Health Care Delivery

Frail elderly people are more likely than home care professionals to rate home health care as sufficient

As the home health care industry has grown, so too have concerns about the quality of in-home care. A new study shows that chronically ill elders who are recently discharged home from the hospital are more likely than professional caregivers to rate their care as sufficient to meet their need for help with various daily activities ranging from bathing to housekeeping.

Elderly people cared for at home may lower their own standard of acceptability in regard to meal preparation, bathing, housekeeping, etc., when faced with the reality of their needs and their available resources. They also may not be willing to criticize their caregivers, especially family members, by assigning low sufficiency ratings.

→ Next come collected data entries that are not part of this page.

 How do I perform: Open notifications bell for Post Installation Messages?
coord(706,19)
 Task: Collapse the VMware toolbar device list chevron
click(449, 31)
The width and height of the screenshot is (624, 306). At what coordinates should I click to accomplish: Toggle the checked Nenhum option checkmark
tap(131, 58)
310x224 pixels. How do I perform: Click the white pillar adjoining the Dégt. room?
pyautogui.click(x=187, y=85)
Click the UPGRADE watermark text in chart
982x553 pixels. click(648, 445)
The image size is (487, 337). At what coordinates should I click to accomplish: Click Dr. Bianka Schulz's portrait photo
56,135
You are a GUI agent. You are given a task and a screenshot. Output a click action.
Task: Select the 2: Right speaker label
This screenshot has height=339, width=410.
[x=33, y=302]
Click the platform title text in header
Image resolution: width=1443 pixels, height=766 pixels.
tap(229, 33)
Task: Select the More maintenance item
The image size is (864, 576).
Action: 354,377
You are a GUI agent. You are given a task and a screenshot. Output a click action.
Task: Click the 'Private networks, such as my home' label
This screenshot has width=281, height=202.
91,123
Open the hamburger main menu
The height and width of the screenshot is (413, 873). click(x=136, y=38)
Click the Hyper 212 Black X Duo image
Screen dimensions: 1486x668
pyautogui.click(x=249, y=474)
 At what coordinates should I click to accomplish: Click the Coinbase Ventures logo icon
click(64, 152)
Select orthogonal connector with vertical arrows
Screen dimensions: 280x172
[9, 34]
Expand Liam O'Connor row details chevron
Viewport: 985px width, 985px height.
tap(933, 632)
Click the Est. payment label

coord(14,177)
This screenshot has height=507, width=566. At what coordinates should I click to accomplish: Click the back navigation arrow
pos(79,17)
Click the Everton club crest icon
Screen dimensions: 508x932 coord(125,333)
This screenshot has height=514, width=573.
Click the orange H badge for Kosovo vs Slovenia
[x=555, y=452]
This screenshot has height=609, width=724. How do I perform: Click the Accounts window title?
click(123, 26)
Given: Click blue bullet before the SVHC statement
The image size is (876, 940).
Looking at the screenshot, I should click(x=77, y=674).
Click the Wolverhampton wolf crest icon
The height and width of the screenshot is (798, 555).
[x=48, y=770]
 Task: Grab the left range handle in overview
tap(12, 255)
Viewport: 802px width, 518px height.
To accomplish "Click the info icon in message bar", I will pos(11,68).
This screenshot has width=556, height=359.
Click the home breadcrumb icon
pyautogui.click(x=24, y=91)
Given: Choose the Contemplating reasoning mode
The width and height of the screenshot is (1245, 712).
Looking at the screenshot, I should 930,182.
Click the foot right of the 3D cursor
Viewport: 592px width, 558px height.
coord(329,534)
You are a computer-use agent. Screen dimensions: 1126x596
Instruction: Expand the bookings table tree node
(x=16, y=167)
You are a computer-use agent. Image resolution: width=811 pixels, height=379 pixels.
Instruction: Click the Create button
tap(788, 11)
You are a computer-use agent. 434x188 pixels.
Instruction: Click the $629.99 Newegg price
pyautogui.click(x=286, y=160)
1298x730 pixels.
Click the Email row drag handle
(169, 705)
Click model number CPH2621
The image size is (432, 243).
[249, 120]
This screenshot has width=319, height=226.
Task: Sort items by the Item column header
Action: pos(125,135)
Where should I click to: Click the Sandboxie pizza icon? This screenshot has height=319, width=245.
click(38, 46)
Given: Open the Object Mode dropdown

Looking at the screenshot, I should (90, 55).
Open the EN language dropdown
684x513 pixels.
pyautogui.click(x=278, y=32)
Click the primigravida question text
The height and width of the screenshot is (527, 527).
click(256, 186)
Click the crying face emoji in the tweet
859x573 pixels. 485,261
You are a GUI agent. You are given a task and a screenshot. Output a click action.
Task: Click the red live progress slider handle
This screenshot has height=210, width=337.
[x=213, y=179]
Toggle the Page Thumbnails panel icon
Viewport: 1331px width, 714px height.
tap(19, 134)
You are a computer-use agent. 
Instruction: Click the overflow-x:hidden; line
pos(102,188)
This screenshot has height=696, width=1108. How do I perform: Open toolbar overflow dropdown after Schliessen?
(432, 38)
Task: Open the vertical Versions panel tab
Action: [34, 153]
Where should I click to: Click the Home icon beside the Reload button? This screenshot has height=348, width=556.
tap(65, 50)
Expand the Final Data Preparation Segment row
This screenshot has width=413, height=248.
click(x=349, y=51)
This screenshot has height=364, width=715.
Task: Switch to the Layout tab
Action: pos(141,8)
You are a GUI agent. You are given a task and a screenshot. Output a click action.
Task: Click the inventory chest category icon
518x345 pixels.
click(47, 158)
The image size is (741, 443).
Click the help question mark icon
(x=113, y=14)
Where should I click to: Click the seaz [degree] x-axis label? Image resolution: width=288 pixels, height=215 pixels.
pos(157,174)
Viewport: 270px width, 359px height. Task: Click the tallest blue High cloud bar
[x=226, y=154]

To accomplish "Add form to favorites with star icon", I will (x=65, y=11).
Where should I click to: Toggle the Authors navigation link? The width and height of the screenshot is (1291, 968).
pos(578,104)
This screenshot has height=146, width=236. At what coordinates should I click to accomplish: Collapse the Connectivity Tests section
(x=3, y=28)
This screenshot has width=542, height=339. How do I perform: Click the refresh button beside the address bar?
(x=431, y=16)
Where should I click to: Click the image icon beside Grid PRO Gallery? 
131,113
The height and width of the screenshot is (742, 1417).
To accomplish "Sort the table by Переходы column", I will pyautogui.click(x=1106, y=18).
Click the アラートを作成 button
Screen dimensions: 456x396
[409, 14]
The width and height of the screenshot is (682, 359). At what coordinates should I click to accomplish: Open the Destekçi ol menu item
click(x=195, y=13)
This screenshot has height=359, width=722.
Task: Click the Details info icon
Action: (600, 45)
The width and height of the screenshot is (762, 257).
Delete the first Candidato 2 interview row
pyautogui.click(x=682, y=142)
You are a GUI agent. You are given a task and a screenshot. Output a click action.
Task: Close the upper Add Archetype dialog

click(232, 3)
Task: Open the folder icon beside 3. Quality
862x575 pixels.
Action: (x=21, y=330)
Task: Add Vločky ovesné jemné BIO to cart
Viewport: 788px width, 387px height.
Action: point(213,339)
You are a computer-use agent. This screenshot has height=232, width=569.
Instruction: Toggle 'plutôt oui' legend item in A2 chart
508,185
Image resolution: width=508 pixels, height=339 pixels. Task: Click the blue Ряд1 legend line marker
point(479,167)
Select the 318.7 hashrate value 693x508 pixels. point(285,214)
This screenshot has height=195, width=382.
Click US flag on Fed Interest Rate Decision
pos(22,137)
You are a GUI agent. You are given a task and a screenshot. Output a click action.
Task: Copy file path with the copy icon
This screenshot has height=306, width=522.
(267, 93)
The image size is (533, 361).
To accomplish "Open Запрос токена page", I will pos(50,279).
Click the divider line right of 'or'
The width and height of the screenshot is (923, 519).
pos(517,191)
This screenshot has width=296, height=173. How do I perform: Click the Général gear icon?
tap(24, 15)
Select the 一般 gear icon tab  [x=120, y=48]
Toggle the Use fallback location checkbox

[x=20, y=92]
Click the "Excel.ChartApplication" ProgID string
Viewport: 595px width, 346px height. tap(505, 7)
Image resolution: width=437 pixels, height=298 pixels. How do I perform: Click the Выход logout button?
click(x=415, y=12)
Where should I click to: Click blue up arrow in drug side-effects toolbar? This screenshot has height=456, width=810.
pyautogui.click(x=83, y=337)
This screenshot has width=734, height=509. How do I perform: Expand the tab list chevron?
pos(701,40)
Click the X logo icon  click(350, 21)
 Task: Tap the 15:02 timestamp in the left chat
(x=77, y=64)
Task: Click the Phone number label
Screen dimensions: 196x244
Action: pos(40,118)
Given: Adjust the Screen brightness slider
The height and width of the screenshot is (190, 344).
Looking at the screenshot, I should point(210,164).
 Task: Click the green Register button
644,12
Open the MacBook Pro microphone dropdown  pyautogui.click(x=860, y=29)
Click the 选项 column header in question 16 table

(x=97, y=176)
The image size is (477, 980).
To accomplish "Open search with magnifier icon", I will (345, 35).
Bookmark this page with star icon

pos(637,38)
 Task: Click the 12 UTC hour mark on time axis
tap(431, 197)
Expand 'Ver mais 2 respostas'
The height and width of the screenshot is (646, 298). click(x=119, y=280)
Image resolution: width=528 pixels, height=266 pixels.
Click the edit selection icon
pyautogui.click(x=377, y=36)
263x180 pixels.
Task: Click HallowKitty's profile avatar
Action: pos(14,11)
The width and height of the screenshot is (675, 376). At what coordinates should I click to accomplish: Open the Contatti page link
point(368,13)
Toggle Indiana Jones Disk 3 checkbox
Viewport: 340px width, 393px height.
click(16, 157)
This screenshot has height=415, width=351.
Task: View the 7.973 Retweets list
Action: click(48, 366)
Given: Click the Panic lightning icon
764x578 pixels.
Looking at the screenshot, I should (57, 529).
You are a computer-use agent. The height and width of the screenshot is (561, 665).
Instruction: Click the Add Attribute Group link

On the other hand, professionals can maintain their standards of acceptable care with less concern about the consequences of the deficiency, according to the Washington University researchers.

In a study supported in part by the Agency for Healthcare Research and Quality (HS06406), the researchers used telephone interviews and nurse clinical reports based on in-home interviews with over 100 elderly people recently discharged home from a large Midwestern hospital. The goal was to assess how the nurses and the elderly patients evaluated the sufficiency of the informal (family and friends) and formal (professional) care provided to the elderly person, including help with activities ranging from transfer (for example, from bed to chair) to shopping and money management.

Professionals tended to rate the amount of care as less sufficient than the elderly patients did (2.73 vs. 3.21 on a 4-point scale). Elderly patients rated the sufficiency of care higher than the nurses in five need areas (medications, bathing, shopping, money management, and housekeeping). The amount of formal vs. informal services had no relationship with sufficiency of care for care recipients. However, for professionals, higher amounts of formal care were associated with less sufficient care. These findings suggest that a focus on formal care at the expense of informal care is not sufficient to improve the quality of in-home supportive care.

See "How much is enough? Perspectives of care recipients and professionals on the sufficiency of in-home care," by Nancy Morrow-Howell, Ph.D., Enola Proctor, Ph.D., and Philip Rozario, M.S.W., in the Gerontologist 41(6), pp. 723-732.